Lookback: Here comes Santa Claus
Dec 24, 2024
By Tim Ruzek
A train whistle sounded in the distance in December 1926 at Austin’s east-side railyard, and most of 1,000-plus boys and girls turned their gaze to the north.
Santa Claus, however, was arriving by train from the south on the Milwaukee railroad.
“Perhaps it was a South Pole Santa that came this year. Perhaps he went south with the geese and is on his way back,” the Austin Daily Herald wrote Dec. 18, 1926.
Arriving on time at 1:30 p.m., Santa waved a handkerchief from the platform as the train backed into the station. He was kicking off a four-day stay in Austin, with three days of appearances.
“All the kids rushed to the train. A squad of police was kept busy keeping the youngsters in safe places. Then the great myth of childhood stepped down and was escorted to the chariot sleigh.”
Austin Mayor E.B. Carter brought the sleigh led by white horses to meet Santa. Parents were there by the hundreds.
Santa’s arrival in Austin was front page, all-caps, top-headline news.
“It was a kaleidoscope mass of animated colors,” the Herald wrote. “Bright-eyed youngsters with the ruddy bloom that a near-zero weather only can put in the cheeks of youth were standing on tip toe of excitement and expectation long before Santa’s train arrived.”
With a Boy Scout band playing, a parade began led by police, with Santa acknowledging all “his little admirers” along the way. Mayor Carter stood in his sleigh, with Santa beside him bowing his head rapidly.
After making their way through downtown, Santa and his procession moved up Main Street, where they were greeted by about 2,000 children at Santa’s hut in Horace Austin State Park (today’s city pool area).
Throngs of children circled Santa’s cabin as he went inside and reemerged with arms full of candy packages, whistles and other treats.
Excitement had been building up since the Herald announced Dec. 14 that Santa was on his way to Austin. The community raised about $10,000 in today’s dollars for the Christmas celebration fund.
Hundreds of pounds candy dispersed in 3,000 sacks were prepared for along the way. Prizes were given at Santa’s hut that night, including a 49-pound sack of flour to the largest family that traveled the longest distance. The mother got a house dress. A rural family of eight won.
For Monday, the Crane Lumber Co. planned a drawing for a “ton of Hi-Lo coal.”
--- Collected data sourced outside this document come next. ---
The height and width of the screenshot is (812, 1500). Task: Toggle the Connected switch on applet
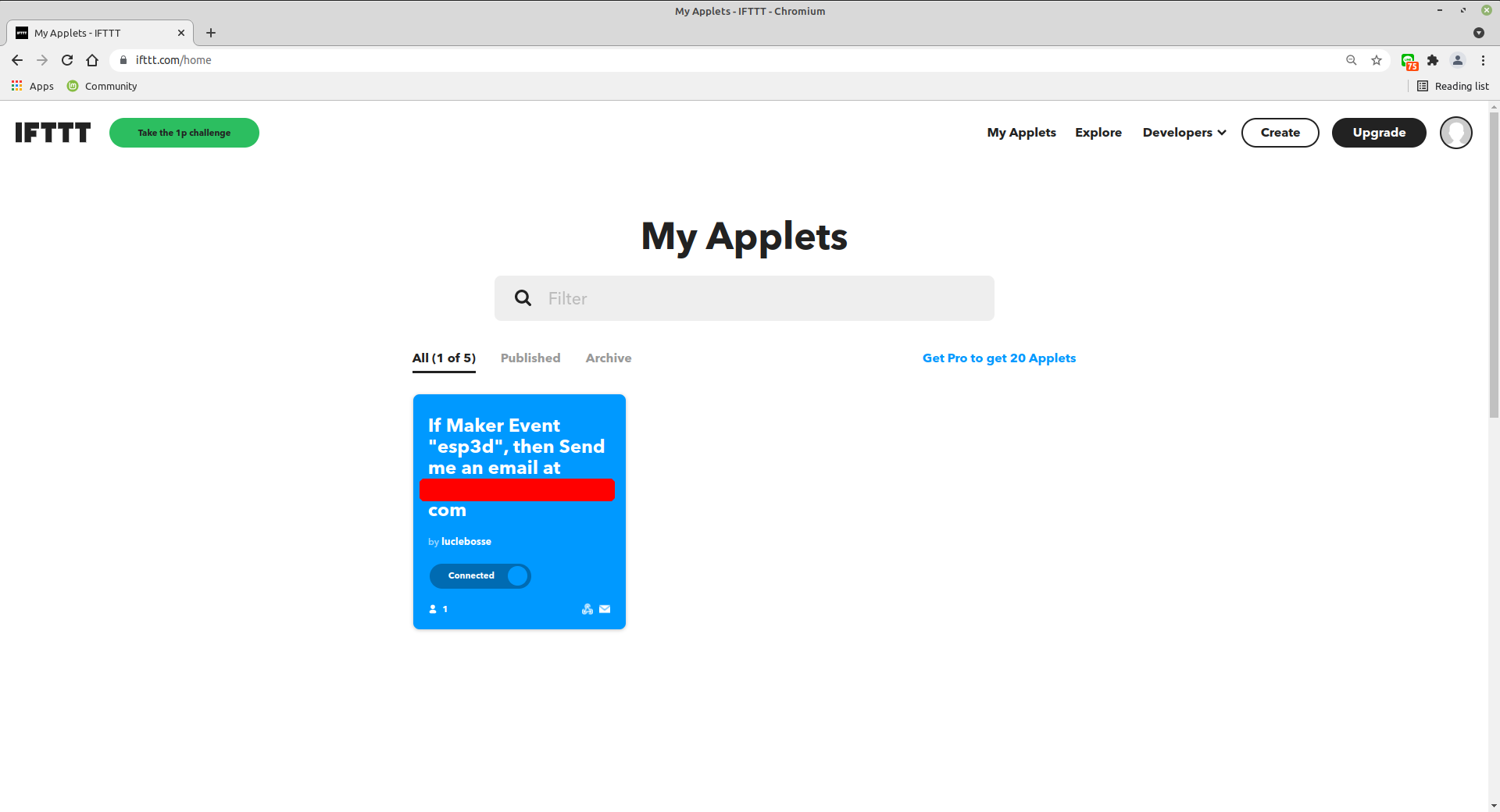pos(480,576)
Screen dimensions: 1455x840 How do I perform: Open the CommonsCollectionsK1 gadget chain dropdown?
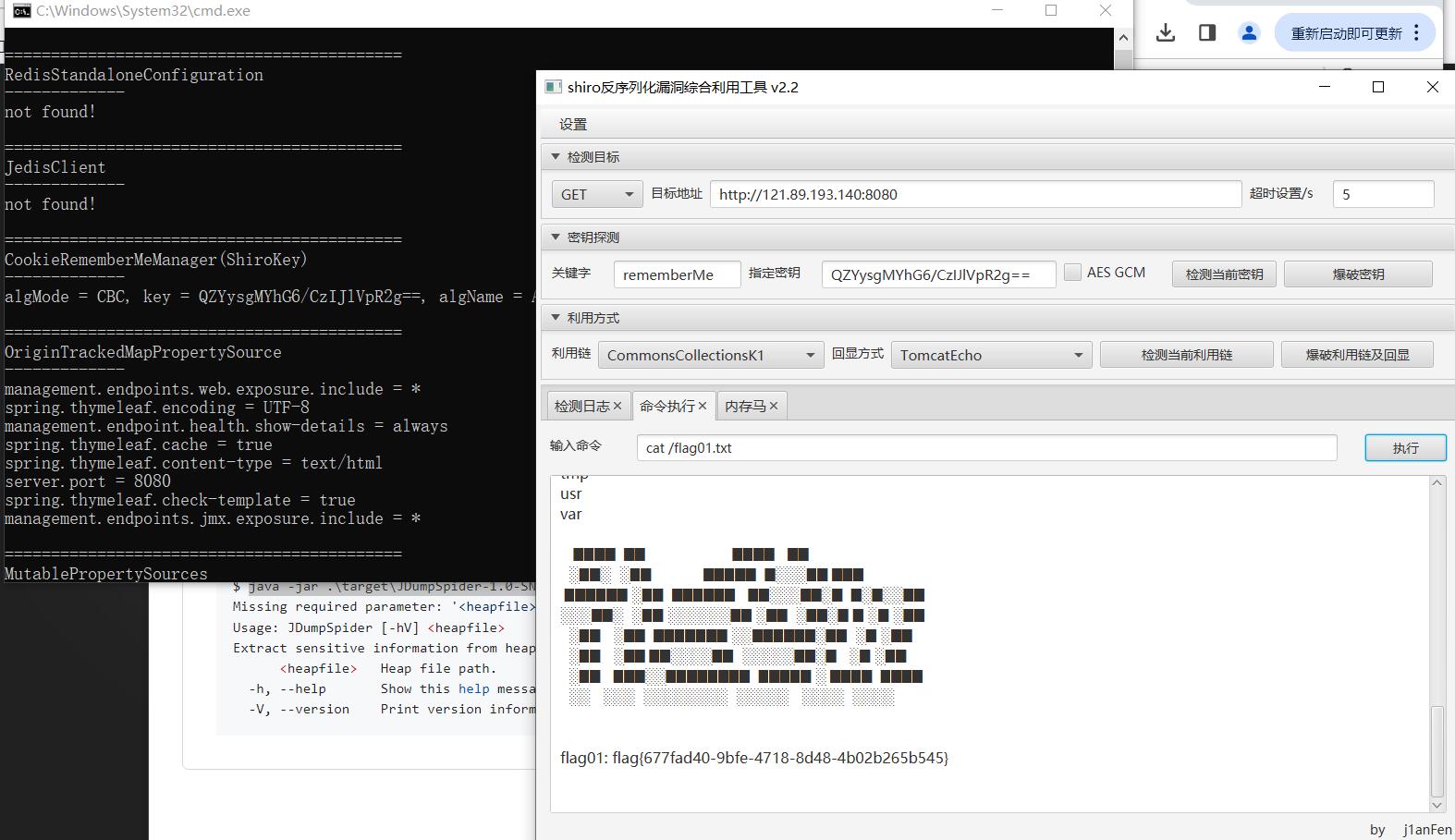coord(710,356)
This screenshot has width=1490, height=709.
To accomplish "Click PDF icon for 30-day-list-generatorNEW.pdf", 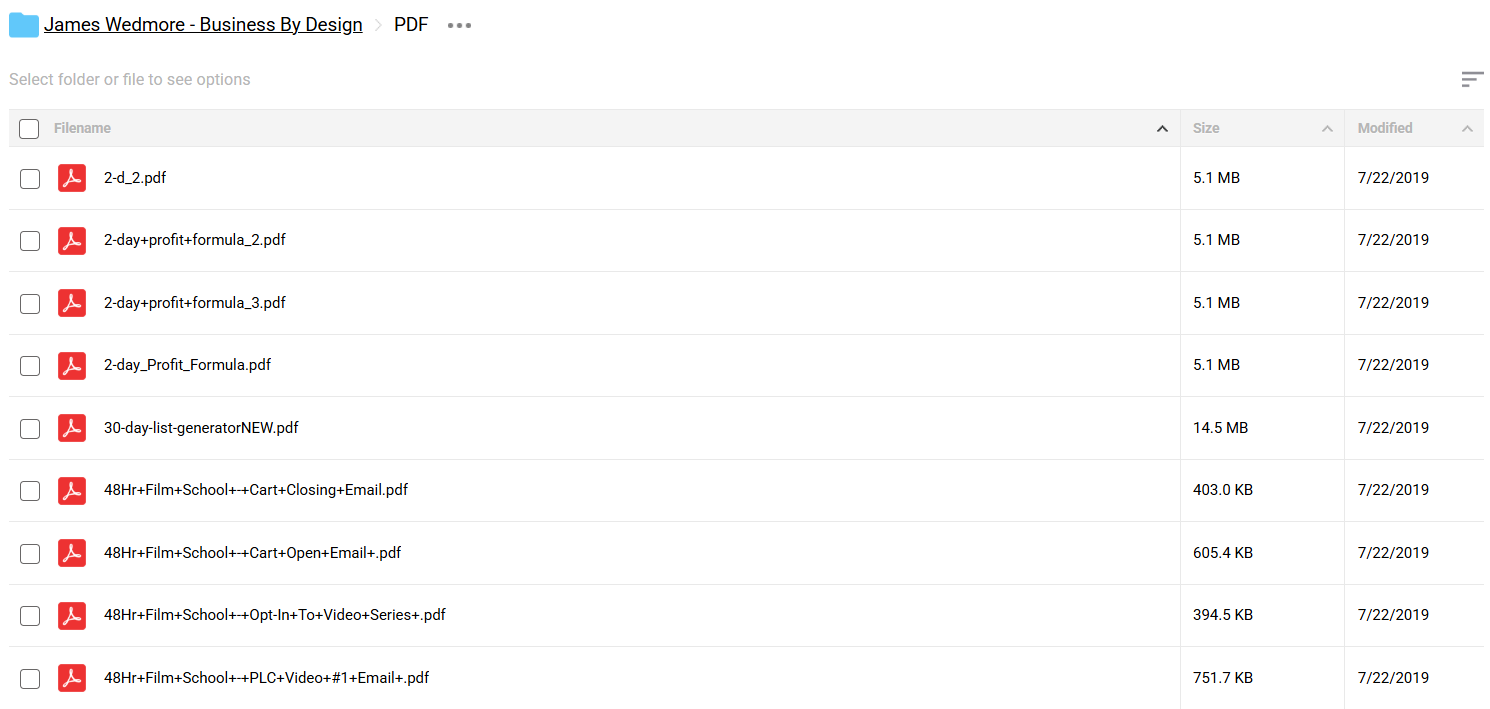I will click(72, 428).
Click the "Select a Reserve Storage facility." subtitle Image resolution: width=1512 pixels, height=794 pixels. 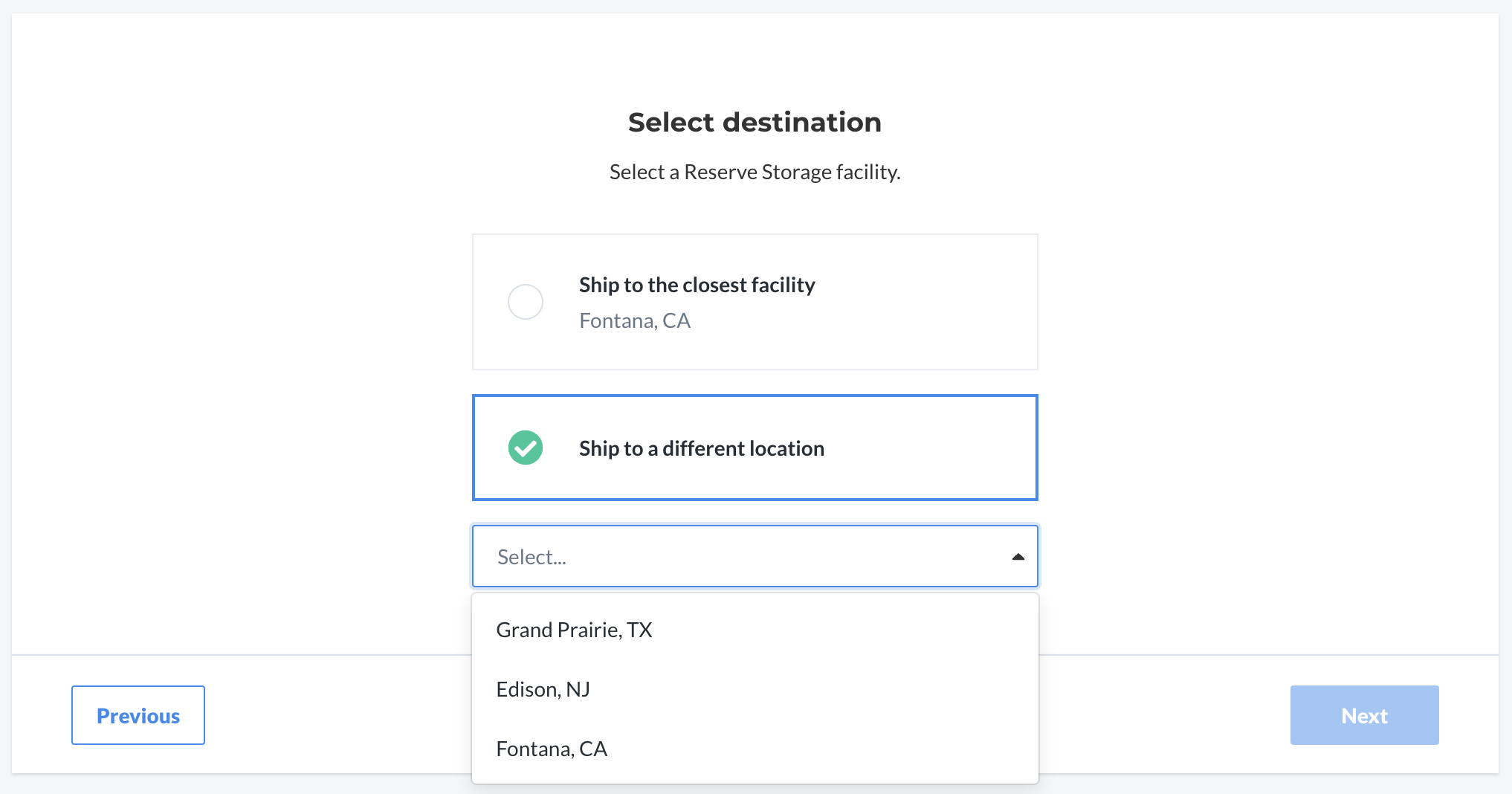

Hormel donated a ham as another prize; Sanitary Milk Co. provided an ice cream brick. Four of the 10 football prizes were for the “most red-headed, freckled-faced boys” — two from the city, two from the country — as decided by Santa’s crowd.
On Monday, Santa was stationed from 10 a.m. to 2 p.m. on Austin’s east side, where he gave candy, whistles and souvenir buttons to kids, who were “in a seemingly endless line.” Then there were prize drawings.
Earl Rector of the Ramsey Dam area won a football; Ethel Anderson, of rural Austin, got a “big mama doll;” and “Little Regina Arens,” of Austin, won a pair of bedroom slippers, among the prize-winners.
That evening, an “Old Timers” parade — a “unique and unusual procession” — started at the Armory downtown with the American Legion drum ang bugle corps leading the way.
Businessmen and others prepared rigs for the parade. When the procession reached the east side, businessmen there joined and marched back to Main Street, where the community sang together.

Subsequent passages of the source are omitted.